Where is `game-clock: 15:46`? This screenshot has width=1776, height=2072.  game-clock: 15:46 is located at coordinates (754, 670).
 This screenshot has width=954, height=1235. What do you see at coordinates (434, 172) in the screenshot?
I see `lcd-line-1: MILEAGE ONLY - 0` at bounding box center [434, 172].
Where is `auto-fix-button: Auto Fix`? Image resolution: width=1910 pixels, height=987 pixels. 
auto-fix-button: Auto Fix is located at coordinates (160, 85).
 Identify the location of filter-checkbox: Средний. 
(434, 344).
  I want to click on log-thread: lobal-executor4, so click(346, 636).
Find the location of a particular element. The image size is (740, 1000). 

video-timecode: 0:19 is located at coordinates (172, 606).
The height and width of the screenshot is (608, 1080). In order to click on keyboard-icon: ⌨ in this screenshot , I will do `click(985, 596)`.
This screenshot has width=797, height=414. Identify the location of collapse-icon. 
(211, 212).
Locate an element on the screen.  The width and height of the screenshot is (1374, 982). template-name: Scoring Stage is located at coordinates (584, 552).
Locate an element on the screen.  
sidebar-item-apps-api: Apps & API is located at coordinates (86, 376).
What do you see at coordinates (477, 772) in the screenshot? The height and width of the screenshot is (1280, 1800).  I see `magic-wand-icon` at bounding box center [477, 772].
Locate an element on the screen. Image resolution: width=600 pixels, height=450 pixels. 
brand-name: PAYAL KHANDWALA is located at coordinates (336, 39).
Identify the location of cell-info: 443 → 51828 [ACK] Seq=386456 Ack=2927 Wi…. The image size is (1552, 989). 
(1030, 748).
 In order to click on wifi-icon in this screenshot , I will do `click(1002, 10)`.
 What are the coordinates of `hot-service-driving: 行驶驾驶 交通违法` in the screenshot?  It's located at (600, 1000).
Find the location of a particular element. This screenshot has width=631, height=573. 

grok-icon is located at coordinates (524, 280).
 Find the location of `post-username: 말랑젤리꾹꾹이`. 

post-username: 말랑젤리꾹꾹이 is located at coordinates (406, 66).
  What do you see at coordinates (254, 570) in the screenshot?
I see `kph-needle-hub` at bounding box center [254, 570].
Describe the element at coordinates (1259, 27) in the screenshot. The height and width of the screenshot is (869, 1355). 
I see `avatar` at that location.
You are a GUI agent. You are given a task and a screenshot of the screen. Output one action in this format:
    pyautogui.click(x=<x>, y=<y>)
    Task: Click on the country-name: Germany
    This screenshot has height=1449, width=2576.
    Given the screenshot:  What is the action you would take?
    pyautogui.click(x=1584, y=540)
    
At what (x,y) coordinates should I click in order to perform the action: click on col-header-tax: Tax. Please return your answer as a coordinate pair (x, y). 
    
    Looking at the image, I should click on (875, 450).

Instructions to follow:
Could you give the material above again, swapping every "Locate an element on the screen" for "Point out an element on the screen" and leaving everything else unchanged?

Written answer:
Where is `game-clock: 15:46`? This screenshot has width=1776, height=2072.  game-clock: 15:46 is located at coordinates (754, 670).
 This screenshot has width=954, height=1235. What do you see at coordinates (434, 172) in the screenshot?
I see `lcd-line-1: MILEAGE ONLY - 0` at bounding box center [434, 172].
Where is `auto-fix-button: Auto Fix`? Image resolution: width=1910 pixels, height=987 pixels. 
auto-fix-button: Auto Fix is located at coordinates (160, 85).
 Identify the location of filter-checkbox: Средний. 
(434, 344).
  I want to click on log-thread: lobal-executor4, so click(346, 636).
Find the location of a particular element. The image size is (740, 1000). 

video-timecode: 0:19 is located at coordinates (172, 606).
The height and width of the screenshot is (608, 1080). In order to click on keyboard-icon: ⌨ in this screenshot , I will do `click(985, 596)`.
This screenshot has width=797, height=414. Identify the location of collapse-icon. 
(211, 212).
Point out an element on the screen.  The width and height of the screenshot is (1374, 982). template-name: Scoring Stage is located at coordinates (584, 552).
Point out an element on the screen.  
sidebar-item-apps-api: Apps & API is located at coordinates (86, 376).
What do you see at coordinates (477, 772) in the screenshot? The height and width of the screenshot is (1280, 1800).  I see `magic-wand-icon` at bounding box center [477, 772].
Point out an element on the screen. Image resolution: width=600 pixels, height=450 pixels. 
brand-name: PAYAL KHANDWALA is located at coordinates (336, 39).
Identify the location of cell-info: 443 → 51828 [ACK] Seq=386456 Ack=2927 Wi…. The image size is (1552, 989). 
(1030, 748).
 In order to click on wifi-icon in this screenshot , I will do `click(1002, 10)`.
 What are the coordinates of `hot-service-driving: 行驶驾驶 交通违法` in the screenshot?  It's located at (600, 1000).
Find the location of a particular element. This screenshot has width=631, height=573. 

grok-icon is located at coordinates (524, 280).
 Find the location of `post-username: 말랑젤리꾹꾹이`. 

post-username: 말랑젤리꾹꾹이 is located at coordinates (406, 66).
  What do you see at coordinates (254, 570) in the screenshot?
I see `kph-needle-hub` at bounding box center [254, 570].
Describe the element at coordinates (1259, 27) in the screenshot. The height and width of the screenshot is (869, 1355). 
I see `avatar` at that location.
You are a GUI agent. You are given a task and a screenshot of the screen. Output one action in this format:
    pyautogui.click(x=<x>, y=<y>)
    Task: Click on the country-name: Germany
    This screenshot has height=1449, width=2576.
    Given the screenshot:  What is the action you would take?
    pyautogui.click(x=1584, y=540)
    
At what (x,y) coordinates should I click in order to perform the action: click on col-header-tax: Tax. Please return your answer as a coordinate pair (x, y). 
    
    Looking at the image, I should click on (875, 450).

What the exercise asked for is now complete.